**Try it:** Could you copy word for word everything in the Nestlé passage from "Meanwhile, the company’s" down to "ingredients, and safety."?

**Extract provided:**
BEGIN

A focus on data and AI doesn’t mean forgetting people power. In 2019, Catalano spearheaded an effort to move the company onto the Workplace collaboration platform, which is based on a social media interface. When tens of thousands of employees found themselves videoconferencing from home, the platform was a welcome way for teams to connect outside the office. “The organization was already primed for interaction and collaboration,” Catalano says. “It was a great foundation to have in the Covid-19 crisis, which reinforced the need for something resilient and easy to communicate across teams.” In a company Nestlé’s size, such connections and communication proved to be a major competitive advantage. Just as their offices in China provided early warning signals, the workarounds and lessons learned at the Global Hub in Italy in the early days of the crisis meant offices elsewhere had a head start when lockdowns hit. “Country A could learn from country B how to react,” Catalano says. “It’s not an exact science, but it gives you two or three different ways to understand how things might evolve moving forward.”

Meanwhile, the company’s thousands of brands were racing to adjust to changing markets. In just a few months, “there’s been a visible shift in channel competition,” Catalano says. “It’s definitely shifted the needle in terms of consumers trying things online for the first time.” Remote commerce—online sales, e-retailing, and direct-to-consumer marketing—have surged, with over 10 percent of company sales taking place via e-commerce. And with consumers spending more time at home and online, the ways they evaluate products and ask questions have also shifted. As people stay away from stores, Nestlé is seeing more and more interaction with digital “chatbots” trained using AI algorithms. On platforms like Facebook, WhatsApp, and China’s WeChat, bots increasingly answer questions about product availability, ingredients, and safety.

END

**Input data:**
BEGIN

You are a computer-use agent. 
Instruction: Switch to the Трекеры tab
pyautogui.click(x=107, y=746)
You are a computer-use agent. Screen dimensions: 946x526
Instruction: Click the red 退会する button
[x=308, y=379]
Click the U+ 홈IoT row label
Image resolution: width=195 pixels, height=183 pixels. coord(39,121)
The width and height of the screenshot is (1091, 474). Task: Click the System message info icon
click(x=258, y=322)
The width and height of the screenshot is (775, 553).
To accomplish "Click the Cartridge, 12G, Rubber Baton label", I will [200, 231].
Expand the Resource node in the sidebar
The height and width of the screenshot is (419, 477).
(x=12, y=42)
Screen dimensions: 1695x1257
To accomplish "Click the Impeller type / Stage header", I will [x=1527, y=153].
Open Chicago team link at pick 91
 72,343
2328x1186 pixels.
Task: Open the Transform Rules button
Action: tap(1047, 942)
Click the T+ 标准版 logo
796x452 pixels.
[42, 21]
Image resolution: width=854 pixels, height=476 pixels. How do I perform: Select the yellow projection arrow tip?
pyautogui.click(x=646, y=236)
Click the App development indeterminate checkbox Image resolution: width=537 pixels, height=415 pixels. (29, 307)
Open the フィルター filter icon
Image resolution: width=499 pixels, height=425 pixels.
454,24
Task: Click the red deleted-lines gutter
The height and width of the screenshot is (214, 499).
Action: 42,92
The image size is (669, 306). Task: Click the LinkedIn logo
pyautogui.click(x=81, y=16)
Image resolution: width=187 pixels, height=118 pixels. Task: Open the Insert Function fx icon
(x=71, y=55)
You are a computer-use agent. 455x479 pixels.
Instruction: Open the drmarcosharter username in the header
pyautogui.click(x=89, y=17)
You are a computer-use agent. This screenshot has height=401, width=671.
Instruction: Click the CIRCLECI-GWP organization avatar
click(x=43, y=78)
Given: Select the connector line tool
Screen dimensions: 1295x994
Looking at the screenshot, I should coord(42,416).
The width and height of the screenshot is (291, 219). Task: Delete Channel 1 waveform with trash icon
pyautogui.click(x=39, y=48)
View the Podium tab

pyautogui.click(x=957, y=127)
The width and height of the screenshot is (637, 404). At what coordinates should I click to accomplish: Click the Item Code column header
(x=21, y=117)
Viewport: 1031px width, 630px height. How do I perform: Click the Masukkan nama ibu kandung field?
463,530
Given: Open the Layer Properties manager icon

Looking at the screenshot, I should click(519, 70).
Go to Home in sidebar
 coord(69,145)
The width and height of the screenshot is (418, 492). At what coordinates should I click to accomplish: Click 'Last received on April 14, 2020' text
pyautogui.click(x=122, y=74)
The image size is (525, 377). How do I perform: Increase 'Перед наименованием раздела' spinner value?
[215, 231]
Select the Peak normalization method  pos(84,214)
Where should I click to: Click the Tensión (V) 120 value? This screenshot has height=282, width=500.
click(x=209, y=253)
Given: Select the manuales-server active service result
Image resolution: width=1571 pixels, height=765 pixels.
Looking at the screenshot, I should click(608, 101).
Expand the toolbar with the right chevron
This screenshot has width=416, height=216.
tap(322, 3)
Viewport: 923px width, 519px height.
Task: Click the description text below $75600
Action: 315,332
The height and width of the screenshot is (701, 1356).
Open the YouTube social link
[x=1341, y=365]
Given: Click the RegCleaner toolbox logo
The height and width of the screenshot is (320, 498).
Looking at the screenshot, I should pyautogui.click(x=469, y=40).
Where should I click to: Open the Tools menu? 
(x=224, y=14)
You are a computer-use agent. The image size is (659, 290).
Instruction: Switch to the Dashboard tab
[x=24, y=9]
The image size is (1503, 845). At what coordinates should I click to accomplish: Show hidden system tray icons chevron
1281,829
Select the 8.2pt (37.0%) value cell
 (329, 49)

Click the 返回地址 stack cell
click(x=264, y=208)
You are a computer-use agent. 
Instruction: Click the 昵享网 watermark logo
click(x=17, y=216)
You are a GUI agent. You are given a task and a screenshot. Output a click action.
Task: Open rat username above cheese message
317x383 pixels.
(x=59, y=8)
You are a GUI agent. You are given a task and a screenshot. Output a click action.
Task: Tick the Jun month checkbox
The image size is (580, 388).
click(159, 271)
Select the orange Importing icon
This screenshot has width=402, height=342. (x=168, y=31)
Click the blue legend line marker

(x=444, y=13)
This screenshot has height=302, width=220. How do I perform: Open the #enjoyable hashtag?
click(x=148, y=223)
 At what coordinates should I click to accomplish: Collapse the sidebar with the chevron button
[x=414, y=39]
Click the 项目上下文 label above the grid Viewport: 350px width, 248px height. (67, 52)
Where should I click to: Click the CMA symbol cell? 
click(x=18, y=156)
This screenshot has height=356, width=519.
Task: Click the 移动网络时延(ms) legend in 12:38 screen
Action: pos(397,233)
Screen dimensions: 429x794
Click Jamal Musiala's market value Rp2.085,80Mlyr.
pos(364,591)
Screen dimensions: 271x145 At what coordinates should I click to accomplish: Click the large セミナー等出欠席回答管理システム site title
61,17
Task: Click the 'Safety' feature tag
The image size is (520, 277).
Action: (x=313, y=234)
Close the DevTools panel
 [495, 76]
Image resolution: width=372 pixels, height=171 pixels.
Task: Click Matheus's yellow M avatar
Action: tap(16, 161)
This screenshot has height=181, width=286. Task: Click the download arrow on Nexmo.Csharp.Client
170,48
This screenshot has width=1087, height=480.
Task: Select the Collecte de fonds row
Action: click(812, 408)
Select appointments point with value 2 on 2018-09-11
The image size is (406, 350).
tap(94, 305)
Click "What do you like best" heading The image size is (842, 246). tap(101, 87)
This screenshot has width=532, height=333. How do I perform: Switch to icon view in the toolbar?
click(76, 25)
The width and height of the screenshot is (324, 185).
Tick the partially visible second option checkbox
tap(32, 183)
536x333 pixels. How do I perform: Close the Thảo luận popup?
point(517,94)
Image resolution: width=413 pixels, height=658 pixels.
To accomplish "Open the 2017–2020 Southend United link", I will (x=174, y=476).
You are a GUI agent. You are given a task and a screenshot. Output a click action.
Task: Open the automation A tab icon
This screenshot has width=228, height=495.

END

**Solution for this task:**
Meanwhile, the company’s thousands of brands were racing to adjust to changing markets. In just a few months, “there’s been a visible shift in channel competition,” Catalano says. “It’s definitely shifted the needle in terms of consumers trying things online for the first time.” Remote commerce—online sales, e-retailing, and direct-to-consumer marketing—have surged, with over 10 percent of company sales taking place via e-commerce. And with consumers spending more time at home and online, the ways they evaluate products and ask questions have also shifted. As people stay away from stores, Nestlé is seeing more and more interaction with digital “chatbots” trained using AI algorithms. On platforms like Facebook, WhatsApp, and China’s WeChat, bots increasingly answer questions about product availability, ingredients, and safety.